Over the past ten years, web marketers have been focusing in turn on content strategies and then on influencer campaigns. We understand today that it’s a symbiosis of the two that offers the best result as part of an omnichannel strategy. If all this is double Dutch for you, then read on.

Definition of confluence: the meeting of content and influence

Say hello to confluence marketing, a nice word (don’t you think?). But what does it mean? The term is not new, you can find it on the dictionary:

countable noun [oft NOUN of noun]

If there is a confluence of two things, they join, combine, or come together.

In marketing, it characterizes the convergence of content and influence, which is quite judicious, because the concept is also the contraction of these two terms.

Now, fasten your seat belt, because confluence marketing combines the best of both worlds to increase reach, generate backlinks, increase traffic to your site and make conversions skyrocket. No less!

An answer to information overload to make yourself heard

How sweet they were, the first days of content marketing. It was enough then to produce a good article (with some key words) to appear in good position in the search results, or perhaps some nice graphics to flood the Linkedin feeds.

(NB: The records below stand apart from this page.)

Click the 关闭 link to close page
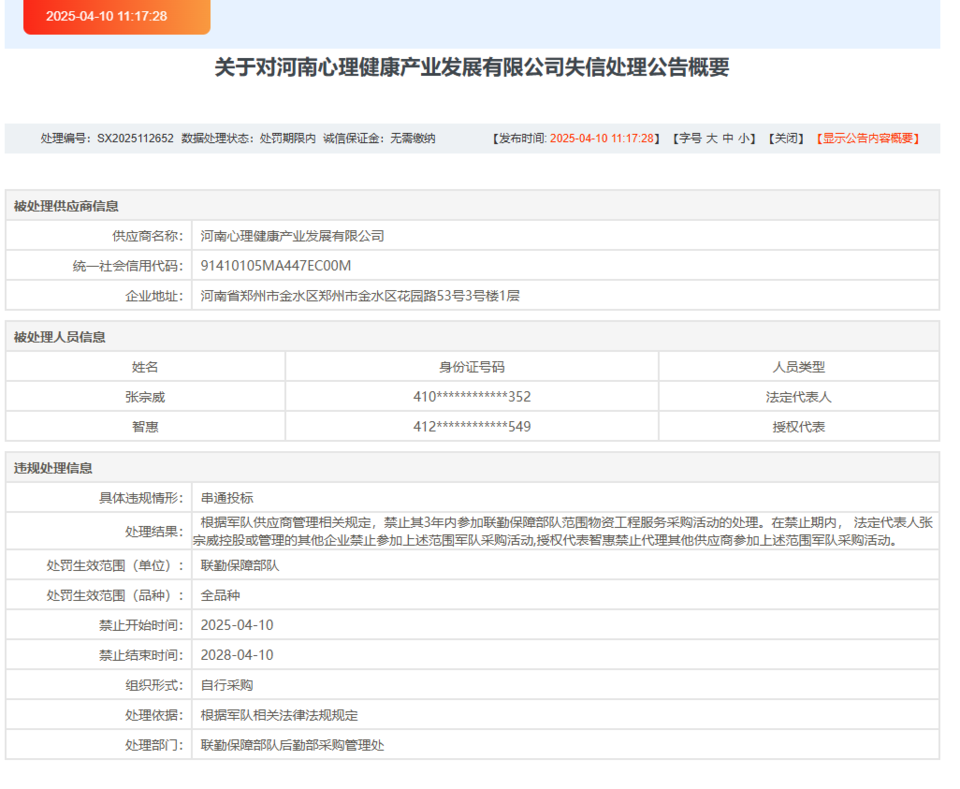The image size is (960, 789). coord(786,139)
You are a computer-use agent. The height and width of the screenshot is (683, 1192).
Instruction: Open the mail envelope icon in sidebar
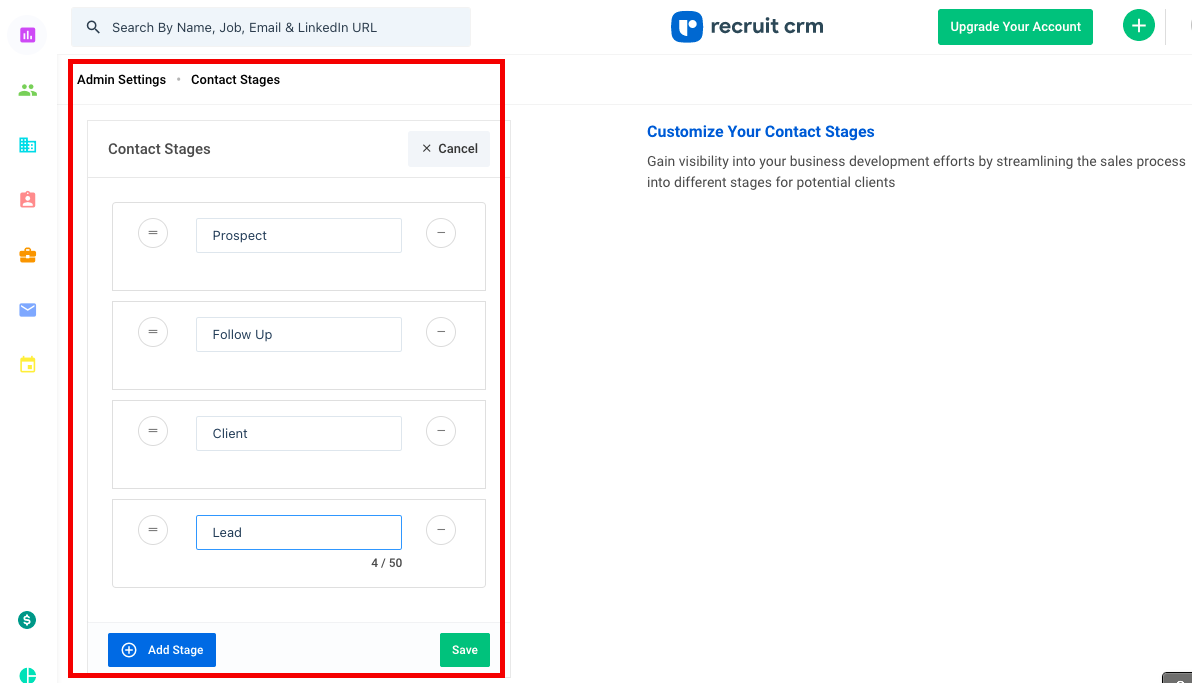click(x=27, y=310)
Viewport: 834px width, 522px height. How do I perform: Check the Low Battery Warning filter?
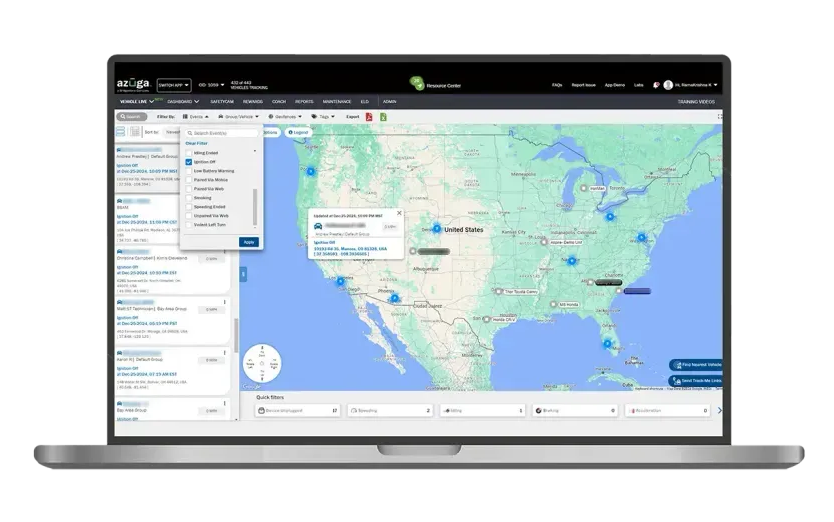click(188, 170)
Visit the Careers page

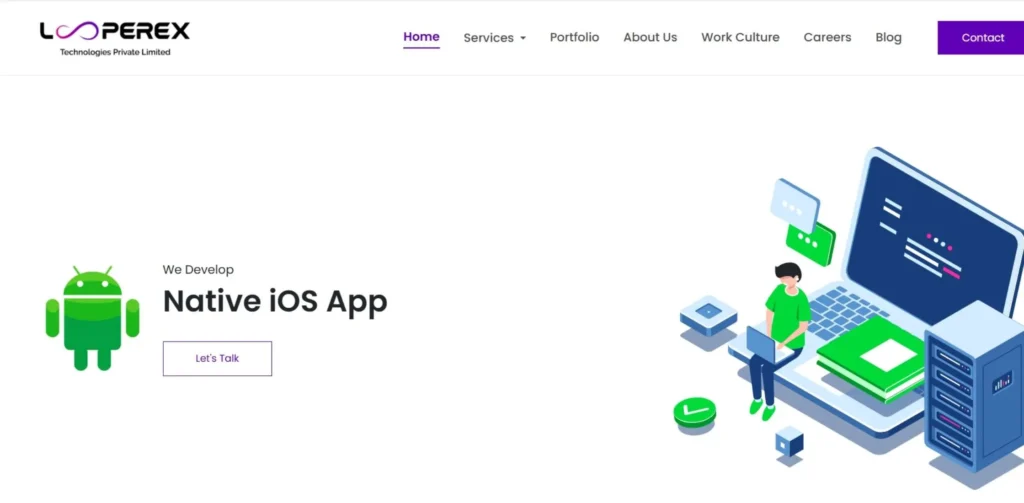point(827,37)
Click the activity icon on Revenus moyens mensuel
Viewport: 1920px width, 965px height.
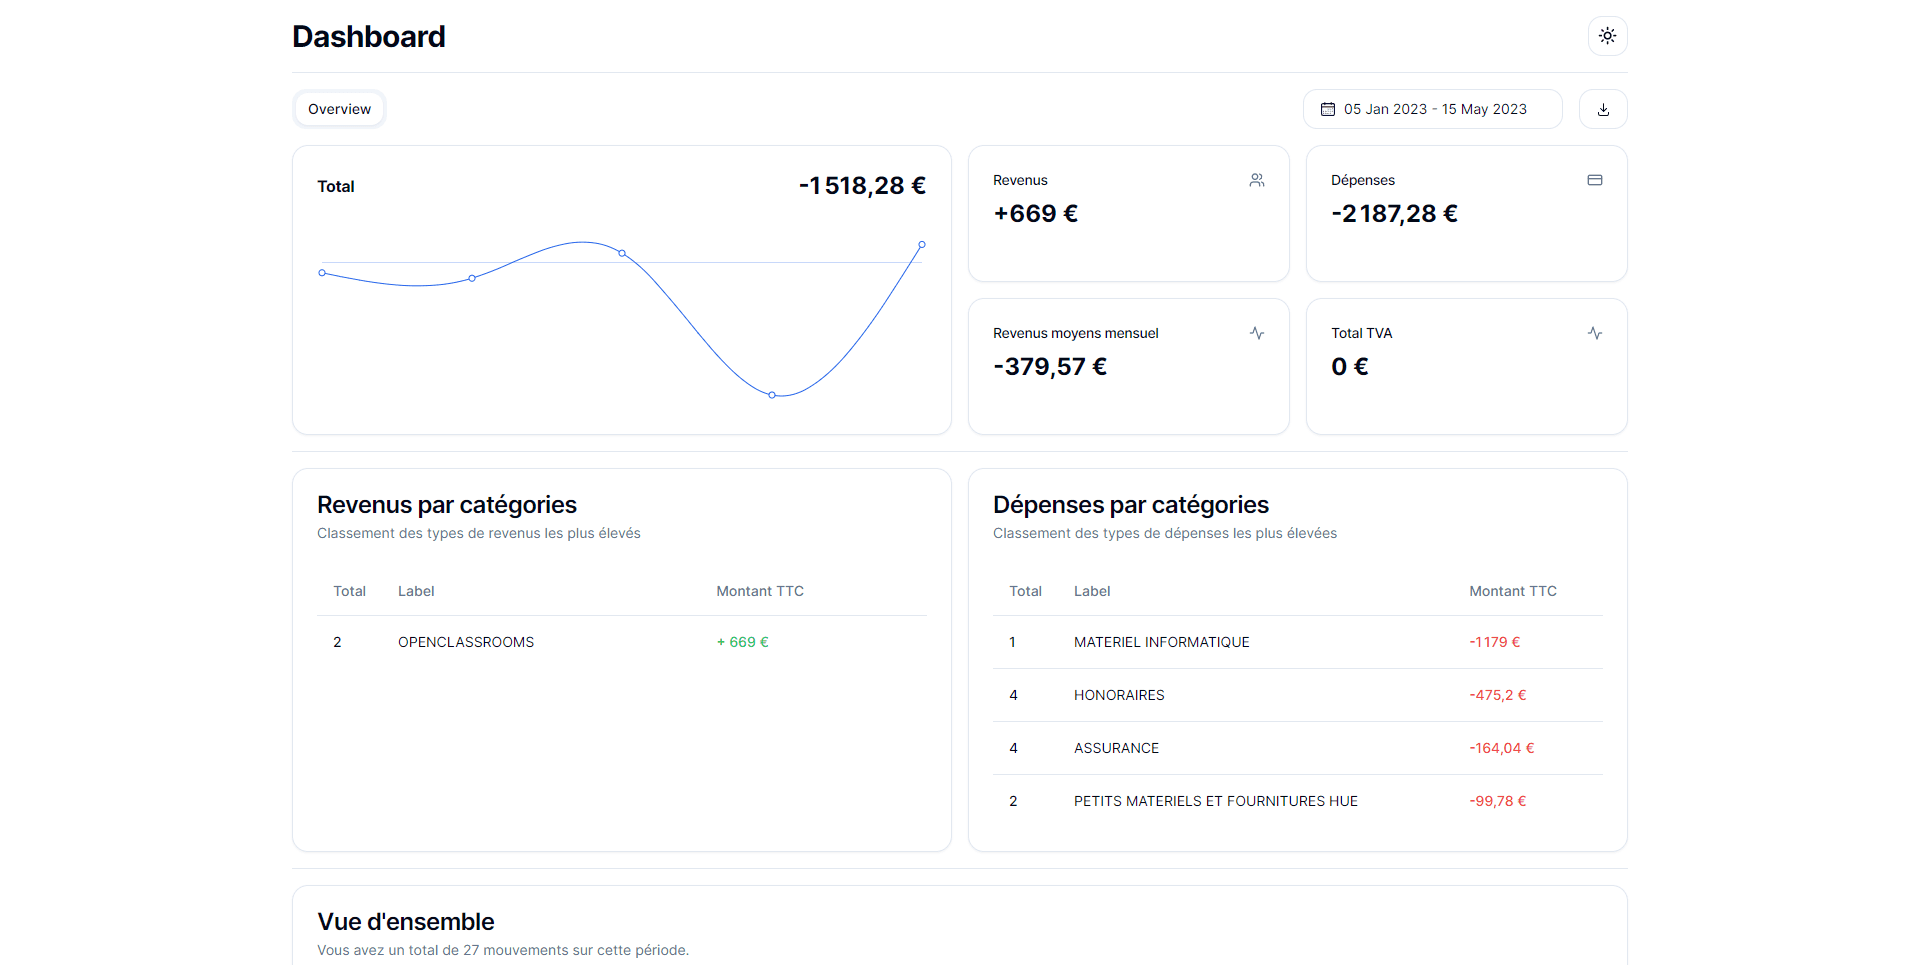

Screens have multiplied, information is available in huge quantities, so it can be difficult for your customer to find your content or even decrypt it. (Photo credit: Tookapic, Pexels)

Those days are over! Creating content is still essential, but in the age of information overload where the content supply is plethoric, it disappears in the tide of information on the web without ever being noticed. That’s why it’s essential to promote the content created. And what better way to do that than with Influencers, of course.

A response to the shopping journey of connected consumers

Consumers are now more informed than ever before. Thanks to the web, they carry out their own research, compare data, prices, terms of sale, and take into account other consumers’ opinions… And opinion leaders! Already in 2014, in a study by Nielsen, consumers said they trusted:

  • “authoritative” content (experts, journalists, influencers) at 51%,
  • brand content at 27%,
  • advertising content, at 22%.

In addition, buyers share their own product experiences, share their personal opinions, make recommendations, and become influencers themselves.

Web marketers have lost their hold on the purchase journey. If they want to regain some of that journey, they must be present on the channels that their customers take to make their decisions. By teaming up with influencers, they can so get back some impact on the “consideration” phase, the very one that precedes the purchase. In the end, brands are competing here to conquer some of the buyers’ attention, the key to a purchase decision!

Getting or keeping the attention of users has become the obsession of companies in Silicon Valley. (Photo credit: Victoria Heath, Unsplash)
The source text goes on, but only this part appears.